En situant son roman à New-York en 1910 Jeanne Benameur traite d’une manière originale le thème de l’immigration, comme un symbole de force et d’espérance. Ceux qui attendent sur Ellis Island portent leur fardeau de souffrance et d’humiliation, reliés encore à cette vie qu’ils ont abandonnée, angoissés de leur devenir. Cependant, en un jour et une nuit, sur cette terre nouvelle, ces migrants trouvent l’énergie nécessaire à se réinventer. Ils « dérangent le monde » ancien, bouleversent l’existence des américains, car « la vie ne doit pas s’endormir trop longtemps » ; le manque est nécessaire pour réussir. En faisant bouger les lignes des routines ils ouvrent ceux qui les accueillent au monde nouveau qu’ensemble ils vont construire. La narration illustre cette dynamique ; le récit chronologique et linéaire du début devient alternatif au fil des interactions entre les personnages, scandé par le « nous », le choeur des émigrés, frères humains dans la même aventure.

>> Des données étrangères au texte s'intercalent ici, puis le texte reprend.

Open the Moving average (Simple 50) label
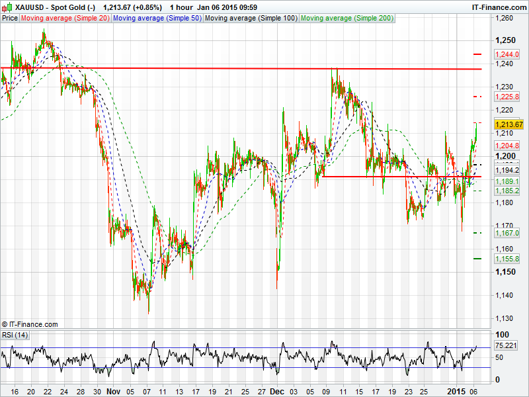This screenshot has width=529, height=397. (x=156, y=18)
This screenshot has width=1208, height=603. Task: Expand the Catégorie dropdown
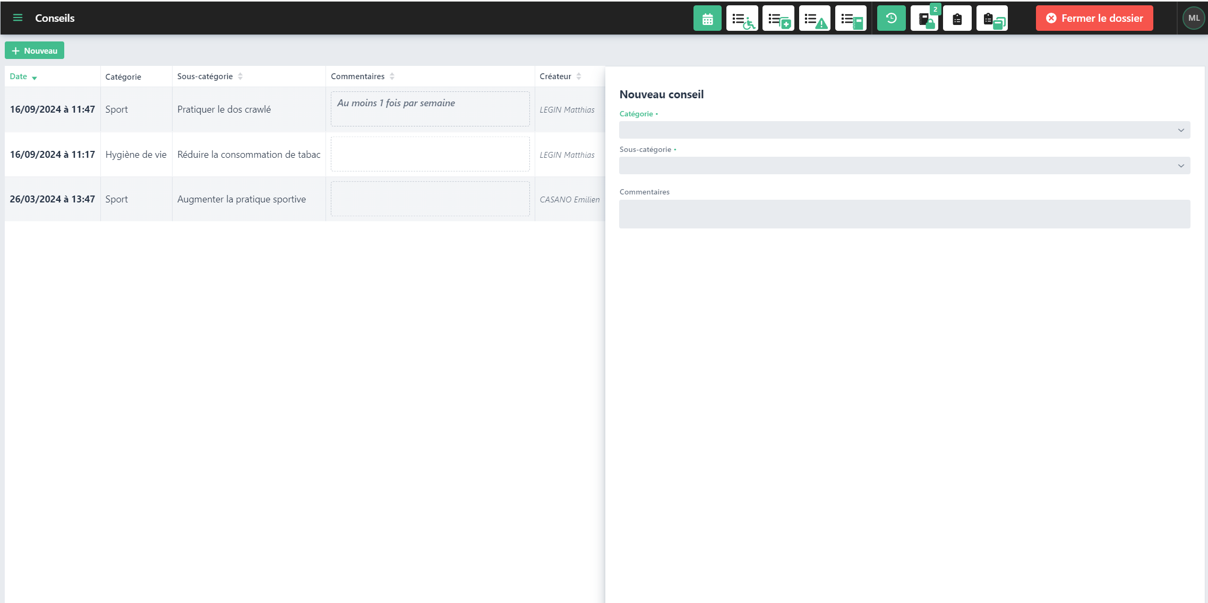pyautogui.click(x=904, y=130)
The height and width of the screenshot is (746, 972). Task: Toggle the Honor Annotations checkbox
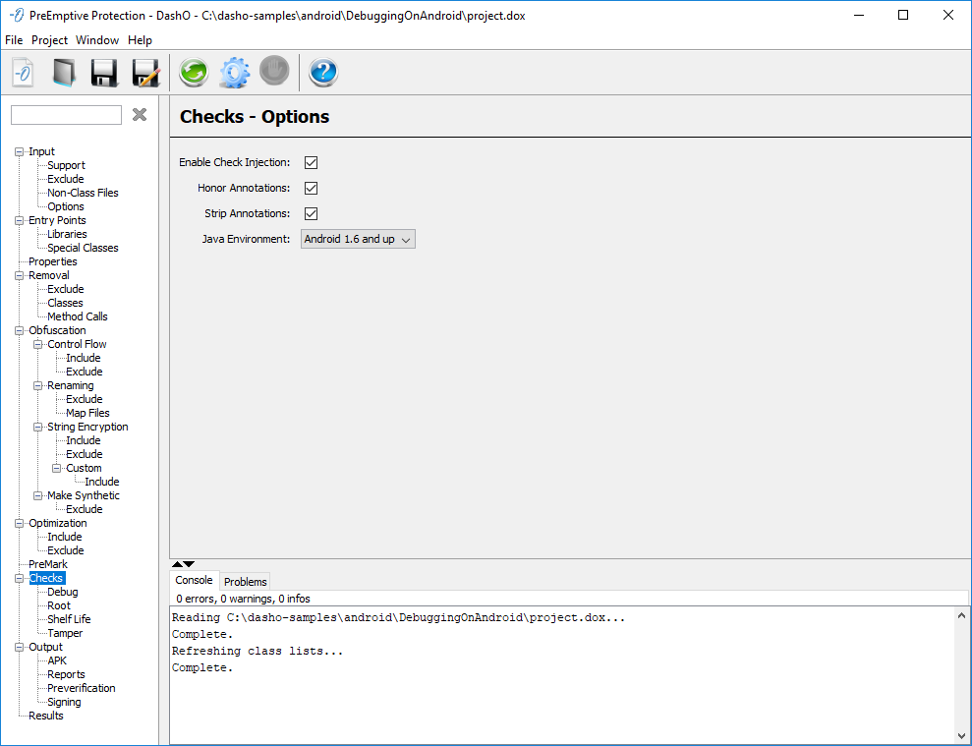click(311, 188)
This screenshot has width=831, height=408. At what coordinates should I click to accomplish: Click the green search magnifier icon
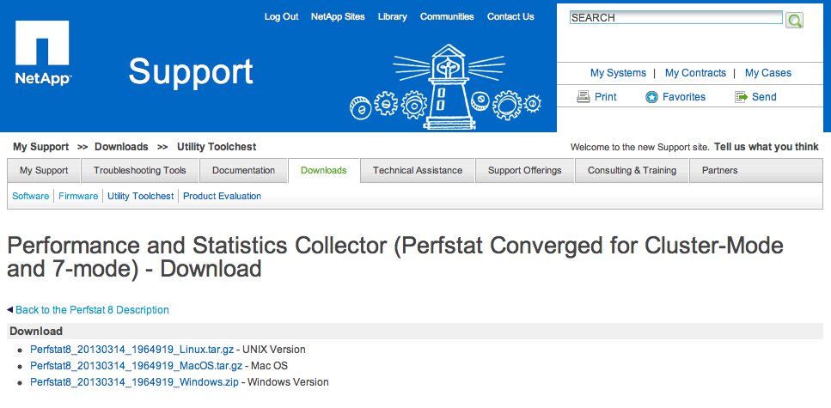[794, 20]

Ils sont partis, certains pour fuir misère et malheur, d’autres par choix, tous fascinés par l’Amérique. « Tarder c’est renoncer » à la liberté que leur promet le nouveau monde, à l’espérance d’une vie meilleure. Donato le comédien et sa fille Emilia ont quitté Vicence « par envie, par choix », laissant là-bas au cimetière, Grazia, l’épouse et la mère. L’Énéide inspire leur long voyage. Le père protège sa fille « au caractère ferme, au cœur violent », déterminée à vivre sa vie de peintre sans époux ni contrainte. Des liens se tissent au fil des rencontres : Emilia se rapproche d’Esther Agakian , l’arménienne seule survivante de sa famille décimée par le génocide. Elle rencontre Gabor, le bohémien « éternel migrant » joueur de violon. Leur étreinte fougueuse et sensuelle, dans « la joie sauvage du corps sans frein » les révèle à eux-mêmes. Pour tous ces émigrés, cette nuit est fondatrice : c’est l’interface entre passé et avenir, le temps suspendu où, dans la fraternité, chacun trouve la force pour se reconstruire. Seule la langue les rattache encore à la patrie perdue car « la langue dure, elle continue à réunir ». « Une langue est plus sûre qu’une maison. Rien ne peut la détruire ». La violence de l’accueil les blesse.
On restreint déjà l’immigration — « L’Amérique commençait à fermer les bras, elle avait ce qu’il lui fallait ». Dans « la crainte des fous et des anarchistes », marqués comme du bétail », on n’épargne pas l’humiliation des « tests infamants » à ces « miséreux invendables ».
Mais un jeune étudiant en droit passionné de photographie, Andrew Jonsson, s’intéresse aux émigrés. Lui-même descendant de migrants islandais cherche à comprendre l’exil de ses ancêtres dont son père jamais ne souffle mot. « Sa vie lui manque » et il n’ose avouer à sa mère son désintérêt pour l’entreprise familiale. La nuit, pour lui aussi, sera révélatrice. Amoureux d’Emilia il trouvera la « vaillance » de s’opposer aux projets maternels en prenant la défense des émigrés : « Il y a parmi eux des artistes, des professeurs, des scientifiques. Ils valent beaucoup mieux que notre compassion. C’est de notre respect qu’ils ont besoin ».
Tels un bienfaisant tsunami, les émigrés portent le vent de renouveau dont l’Amérique a besoin pour se transformer et embrasser le jeune XXe siècle. De son écriture sensible et sensuelle, J. Benameur sait redonner sa puissance à cette aventure migratoire. Cent ans après, « ceux qui partent » partagent le même rêve, mais aucun nouveau monde ne naîtra , hélas, de leur exil.
• Jeanne Benameur : Ceux qui partent. Actes Sud, 2019, 326 pages.